EXERCISE 1: Can you condense the paragraph of the historic buildings text that begins "At 156 South Main Street" into a short bulleted list of its main facts?
EXERCISE 2: What comes next in the historic buildings text? Write the part that follows its final line.

SOURCE DOCUMENT:

◆ ◆ ◆ ◆ ◆ ◆ ◆

Dr. Solomon E. Swift House (1840)
At 156 South Main Street in Colchester is a Greek Revival house with Colonial Revival additions that include an elliptical attic light, long gabled wing on the right side and a one-story veranda. The house was built circa 1840 to 1850, being purchased in the latter year from David Carroll by Dr. Solomon Everest Swift (1819-1895), a dentist who practiced homeopathic medicine. After Dr. Swift‘s death, his widow Almira Lathrop Swift (1822-1904) (who had attended Bacon Academy) lived in the house until her own death. Their daughter, Caroline Swift Willard (1863-1950), probably made the Colonial Revival alterations/additions between 1896 and 1919, the year she eventually sold the house, having moved to Redlands, California. From the late 1990s until 2006, the house was used as a gift shop and is now lawyers’ offices.
Unitarian Universalist Church of Norwich (1910)

◆ ◆ ◆ ◆ ◆ ◆ ◆

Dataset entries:
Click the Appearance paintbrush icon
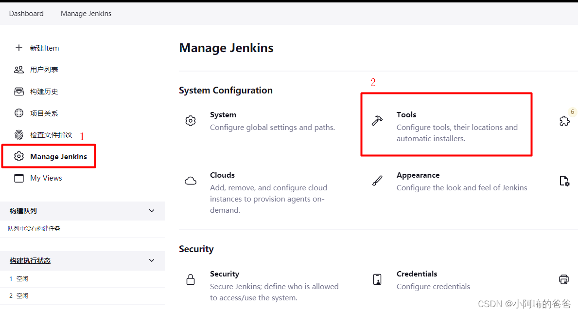Screen dimensions: 578x313 coord(377,181)
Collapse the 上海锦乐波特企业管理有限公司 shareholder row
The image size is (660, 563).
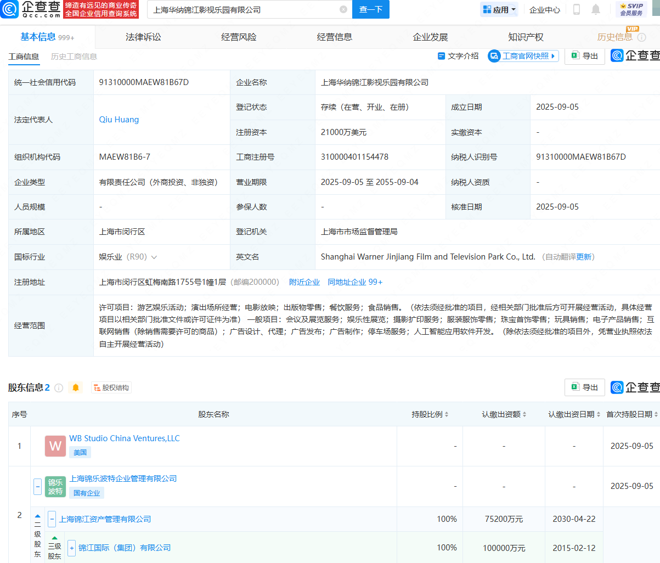click(37, 486)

◆ ◆ ◆ ◆ ◆ ◆ ◆

ANSWER BOX 1:
- Greek Revival house at 156 South Main Street in Colchester, with Colonial Revival additions: an elliptical attic light, a long gabled wing on the right side and a one-story veranda
- Built circa 1840 to 1850; bought in 1850 from David Carroll by Dr. Solomon Everest Swift (1819-1895), a dentist who practiced homeopathic medicine
- His widow, Almira Lathrop Swift (1822-1904), who had attended Bacon Academy, lived there until her death
- Their daughter, Caroline Swift Willard (1863-1950), probably made the Colonial Revival changes between 1896 and 1919, then sold the house in 1919 after moving to Redlands, California
- Used as a gift shop from the late 1990s until 2006; now lawyers' offices

ANSWER BOX 2:
The Unitarian Universalist Church of Norwich began in 1820 as the “Society of United Christian Friends in the Towns of Norwich, Preston and Groton.” The Society erected a church in 1821, but did not have a settled pastor, the pulpit being occupied by temporary ministers. A church was finally organized in 1836, when the “First Universalist Society in Norwich” was established. A new brick church replaced the old one in 1841 on the same site on Main Street, facing Franklin Square. It was enlarged and rededicated in 1848. The church was demolished for the construction of the Chelsea Savings Bank. A new church, later called the Unitarian Universalist Church of Norwich, was erected in 1910 at 148 Broadway. Constructed of random granite ashlar, the church is also known as the Church of the Good Shepherd for the subject of its large stained glass window. The church’s bell, earlier located in the congregation’s Franklin Square church, was one of several bells salvaged from sacked churches after an uprising in Spain in 1833 that were shipped to New York for sale. With a dwindling congregation, the Unitarian-Universalists sold the church in 2009. It then became the Fount of Salvation Missionary Church.